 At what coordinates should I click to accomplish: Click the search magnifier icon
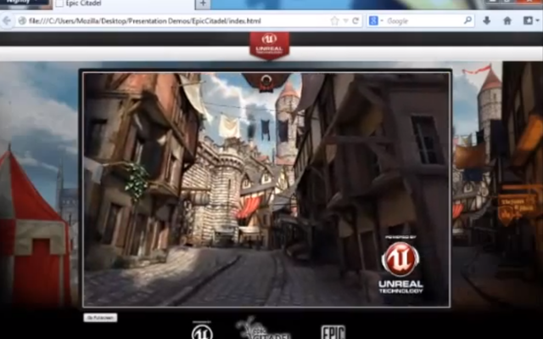click(x=467, y=20)
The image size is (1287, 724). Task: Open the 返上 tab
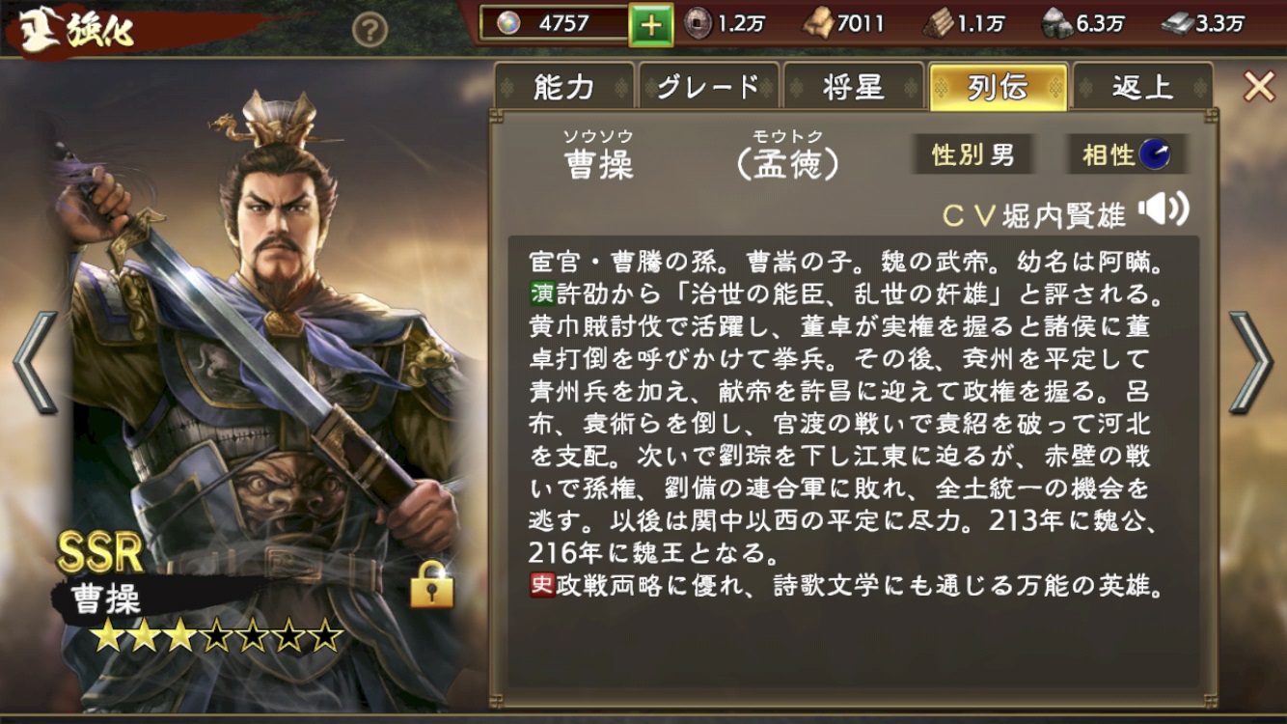tap(1142, 87)
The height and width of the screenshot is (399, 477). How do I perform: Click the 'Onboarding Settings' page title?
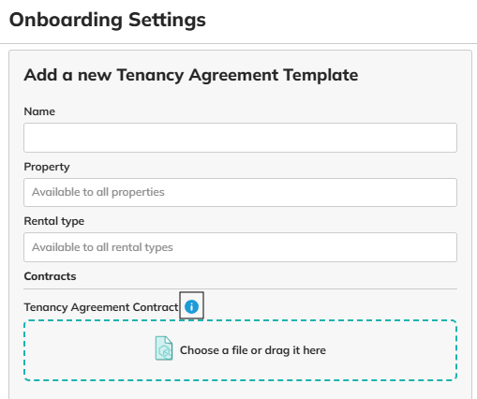click(108, 20)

**PROBLEM DETAILS:** Give back all of the material exactly, though without the images it contains.

**ANSWER:**
 At what coordinates should I click to accomplish: Click the search magnifier icon
click(x=467, y=20)
The image size is (1287, 724). Task: Open the 返上 tab
tap(1142, 87)
The height and width of the screenshot is (399, 477). How do I perform: Click the 'Onboarding Settings' page title?
click(108, 20)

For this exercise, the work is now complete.